On 2012-08-09 at 22:04 -0400, Chris Knadle wrote:
> Realistically I'd like to find a way to implement "whole server whitelisting"
> which was brought up on this list recently. i.e. when an email is correctly
> retried, a whitelist entry is made for that server or that source IP address.
> Because for instance it's silly to greylist all of GMail, and doing so is just
> a waste of resources on both sides -- and same with any other legitimate mail
> server.
I encourage folks to take a look at two DNSxL whitelists:
* list.dnswl.org
-- the original one (AFAIK), fairly open
* swl.spamhaus.org
-- came out in 2010, invitation only presence, major players only
GMail's mailservers tend to make it into list.dnswl.org, I believe just
by community action, not through participation on Google's part (and
you're better off tracking reputation for Google's servers per-IP if
you're worried about the spam which does make it out).
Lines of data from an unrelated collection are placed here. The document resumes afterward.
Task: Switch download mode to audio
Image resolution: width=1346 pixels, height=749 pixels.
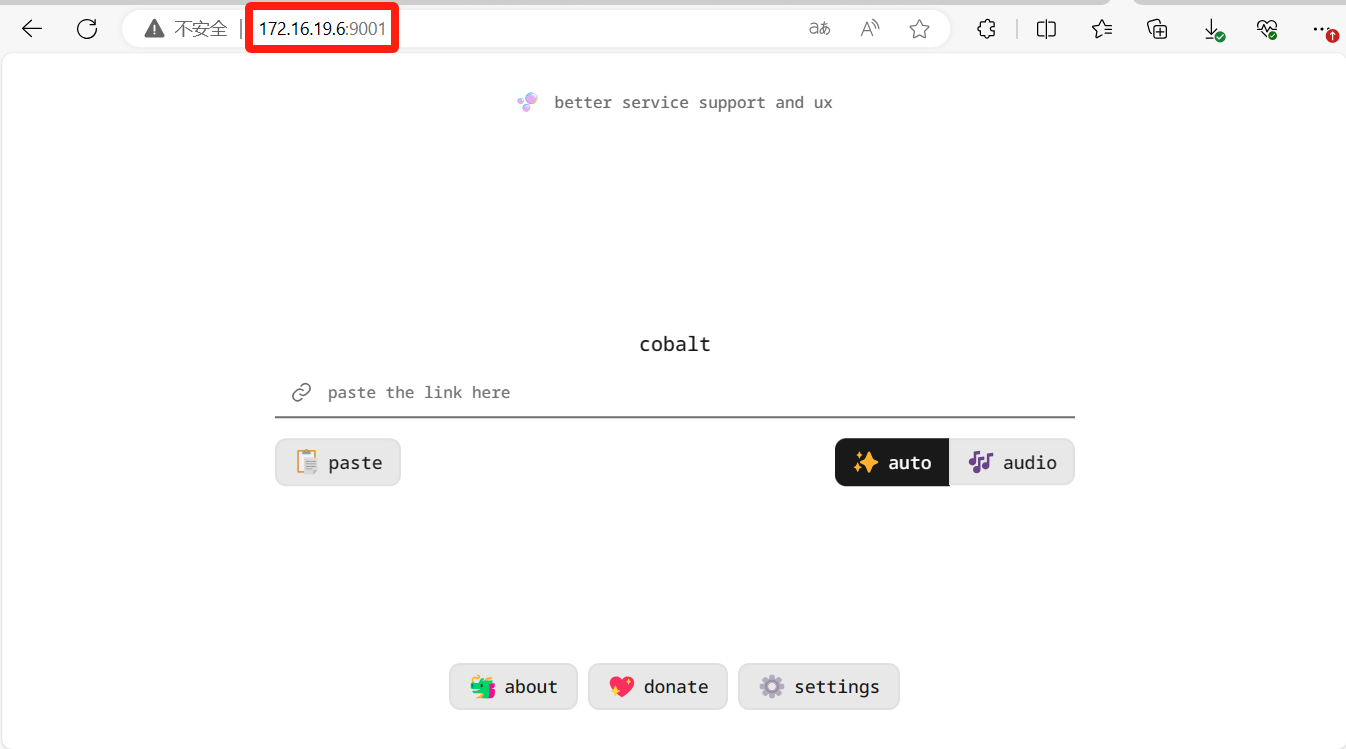Action: click(x=1012, y=462)
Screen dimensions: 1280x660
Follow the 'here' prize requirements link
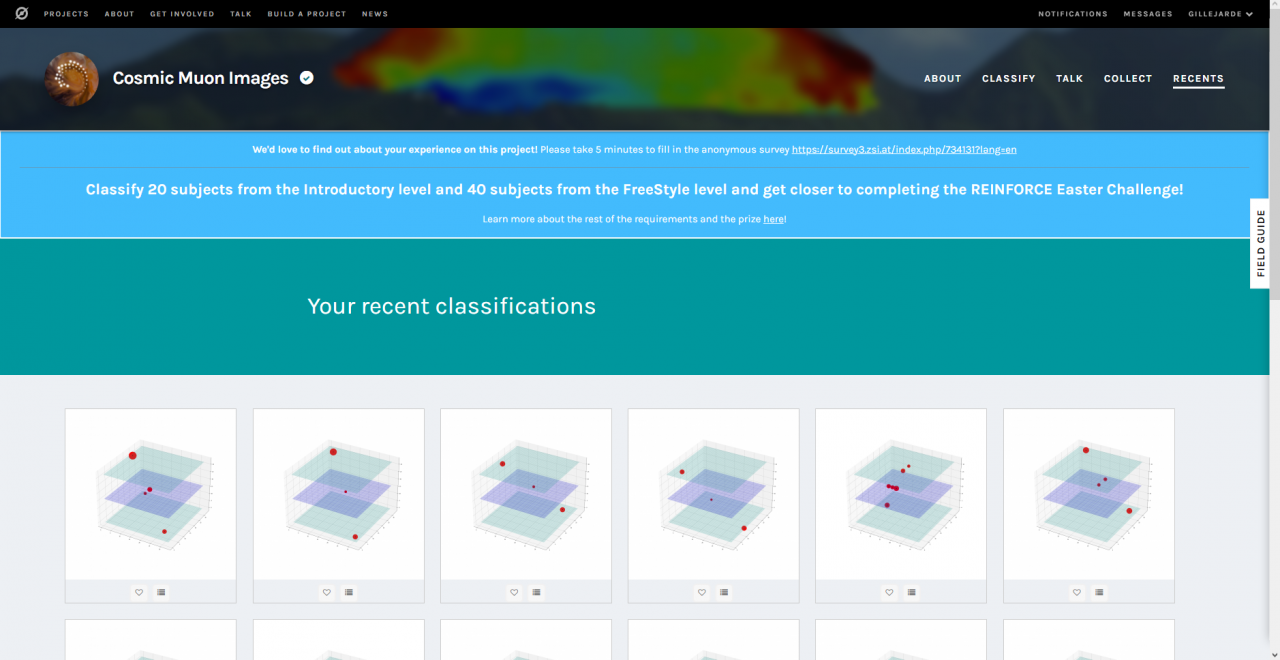pyautogui.click(x=773, y=219)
Myself, I use something like:
accept !condition = WHITELIST_CACHE_LOOKUP
!dnslists = list.dnswl.org : swl.spamhaus.org
dnslists = zen.spamhaus.org
message = ....
where WHITELIST_CACHE_LOOKUP is an sqlite3 lookup against a DB populated
from server logs, so that known good senders stay whitelisted. (If
someone is actively whitelisted, that goes away much more rarely than a
temporary blacklist presence, rapidly fixed, so I aggressively cache,
since these lookups are in-path for much else).
That same !condition,!dnslists precedes a couple of other checks too, so
as to bypass things like greylisting.